Death Compared With Sleep. There is evidence that people sleep in cycles. Each cycle is made up of a deep sleep followed by a lighter sleep. During periods of deep sleep it is very difficult to awaken a person. He is completely unaware of his surroundings and the things that may be occurring about him. There is no conscious activity. Similarly, the dead are “conscious of nothing at all.” (Ec 9:5, 10; Ps 146:4) Therefore death, whether that of a man or of an animal, is like sleep. (Ps 13:3; Joh 11:11-14; Ac 7:60; 1Co 7:39; 15:51; 1Th 4:13) The psalmist wrote: “From your rebuke, O God of Jacob, both the charioteer and the horse have fallen fast asleep.” (Ps 76:6; compare Isa 43:17.) Were it not for God’s purpose to awaken persons from the sleep of death, they would never wake up.—Compare Job 14:10-15; Jer 51:39, 57; see RESURRECTION.
However, “death” and “sleep” may also be contrasted. Concerning a dead girl, Christ Jesus said: “The little girl did not die, but she is sleeping.” (Mt 9:24; Mr 5:39; Lu 8:52) As he was going to resurrect her from death, Jesus may have meant that the girl had not ceased forever to exist but would be as one awakened from her sleep.

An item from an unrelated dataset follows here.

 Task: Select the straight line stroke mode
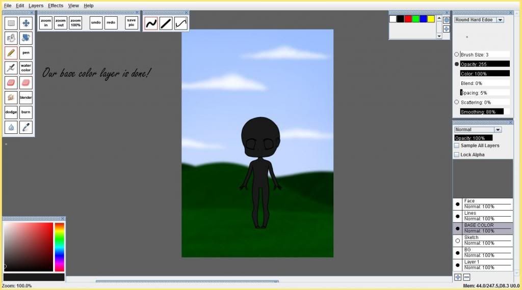(166, 23)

Also, this girl had not been buried, nor had her body had time to begin decaying, as had the body of Lazarus. (Joh 11:39, 43, 44) On the basis of the authority granted to him by his Father, Jesus could say this just as does his Father, “who makes the dead alive and calls the things that are not as though they were.”—Ro 4:17; compare Mt 22:32.
It should be noted that the term “asleep” is applied in the Scriptures to those dying because of the death passed on from Adam. Those suffering the “second death” are not spoken of as asleep. Rather, they are shown to be completely annihilated, out of existence, burned up as by an unquenchable fire.—Re 20:14, 15; compare Heb 10:26-31, where a contrast is made between the death of those who violated the Mosaic Law and the much more severe punishment meted out to Christians who turn to a willful practice of sin; Heb 6:4-8.